A relatively large number of joins may be needed in both cases, which raises concerns regarding the efficiency of these database queries. It is currently unclear however, how many model classes will actually be involved in typical use cases - the total number of classes in the inheritance tree as well as the number of distinct classes in query results. It may well turn out that the increased number of joins is no problem for the DBMS in all realistic use cases. Alternatively, if the sql query execution time is significantly longer even in common use cases, this may still be acceptable in exchange for the added functionality.
Let's not forget that all of the above is just about optimizations. The current simplistic implementation already works well - perhaps well enough for the majority of applications.
- aggregate() probably makes only sense in a purely non-OO/relational way. So it seems an implementation would just fall back to the Django vanilla equivalent.
- annotate(): The current '_get_real_instances' would need minor enhancement.
- defer() and only(): Full support, including slight polymorphism enhancements, seems to be straighforward (depends on '_get_real_instances').
- extra(): Does not really work with the current implementation of '_get_real_instances'. It's unclear if it should be supported.
- select_related(): This would probably need Django core support for traversing the reverse model inheritance OneToOne relations with Django's select_related(), e.g.: select_related('modela__modelb__foreignkeyfield').
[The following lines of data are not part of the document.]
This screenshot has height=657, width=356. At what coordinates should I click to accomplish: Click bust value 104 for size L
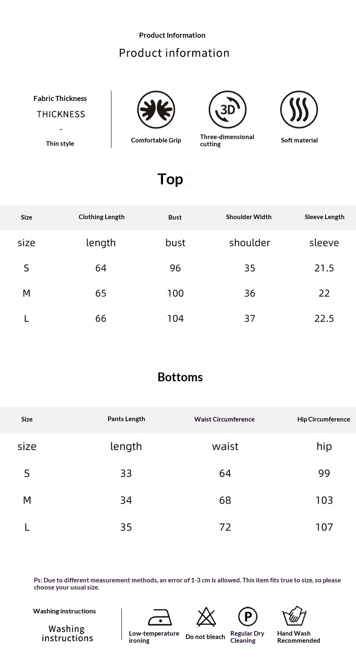point(175,318)
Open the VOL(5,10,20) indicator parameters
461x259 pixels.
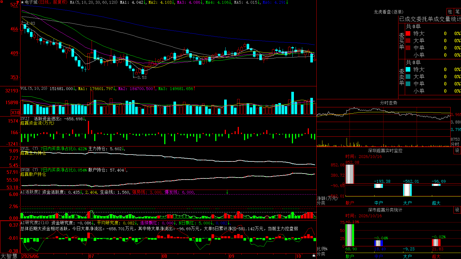34,89
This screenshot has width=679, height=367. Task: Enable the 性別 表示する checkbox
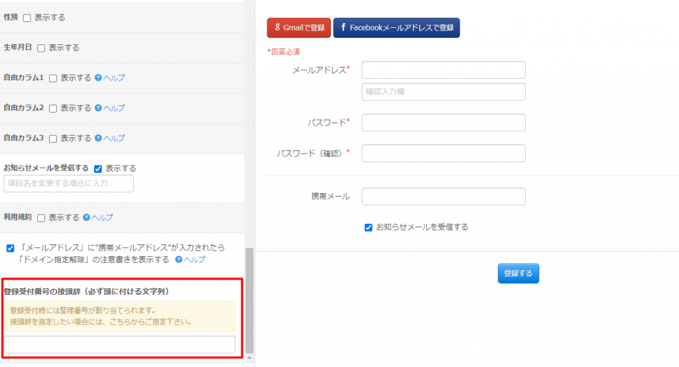pos(27,18)
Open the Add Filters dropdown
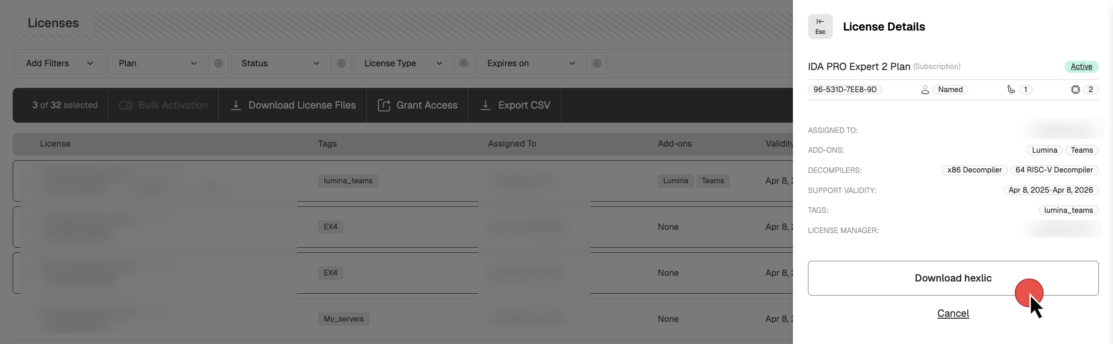 click(60, 63)
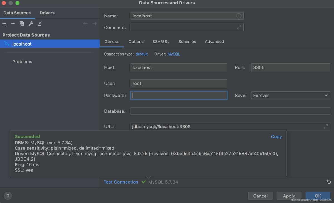334x203 pixels.
Task: Open the help question mark button
Action: pos(8,196)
Also needs more thought/investigation.
- distinct() needs more thought and investigation as well
- values() & values_list(): Implementation seems to be mostly straighforward
- Diamond shaped inheritance: There seems to be a general problem with diamond shaped multiple model inheritance with Django models (tested with V1.1). An example is here: http://code.djangoproject.com/ticket/10808. This problem is aggravated when trying to enhance models.Model by subclassing it instead of modifying Django core (as we do here with PolymorphicModel).
- The name and appname of the leaf model is stored in the base model (the base model directly inheriting from PolymorphicModel). If a model or an app is renamed, then these fields need to be corrected too, if the db content should stay usable after the rename. Aside from this, these two fields should probably be combined into one field (more db/sql efficiency)
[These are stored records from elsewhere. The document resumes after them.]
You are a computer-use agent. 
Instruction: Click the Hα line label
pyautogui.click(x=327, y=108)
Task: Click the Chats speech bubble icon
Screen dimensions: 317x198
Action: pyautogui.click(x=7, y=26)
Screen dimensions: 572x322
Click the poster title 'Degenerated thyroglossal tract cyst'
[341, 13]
- For all objects that are not instances of the base class type, but instances of a subclass, the base class fields are currently transferred twice from the database (an artefact of the current implementation's simplicity).
- __getattribute__ hack: For base model inheritance back relation fields (like basemodel_ptr), as well as implicit model inheritance forward relation fields, Django internally tries to use our polymorphic manager/queryset in some places, which of course it should not. Currently this is solved with hackish __getattribute__ in PolymorphicModel. A minor patch to Django core would probably get rid of that.
- "instance_of" and "not_instance_of" may need some optimization.
There are a number of subtleties that have not yet been fully evaluated or resolved, for example (among others) the exact implications of 'use_for_related_fields' in the polymorphic manager.
There may also well be larger issues of conceptual or technical nature that might basically be showstoppers (but have not yet been found).
It is important to consider that this code is very experimental and very insufficiently tested. A number of test cases are included but they need to be expanded. This implementation is currently more a tool for exploring the concept of polymorphism within the Django framework. After careful testing and consideration it may perhaps be useful for actual projects, but it might be too early for this right now.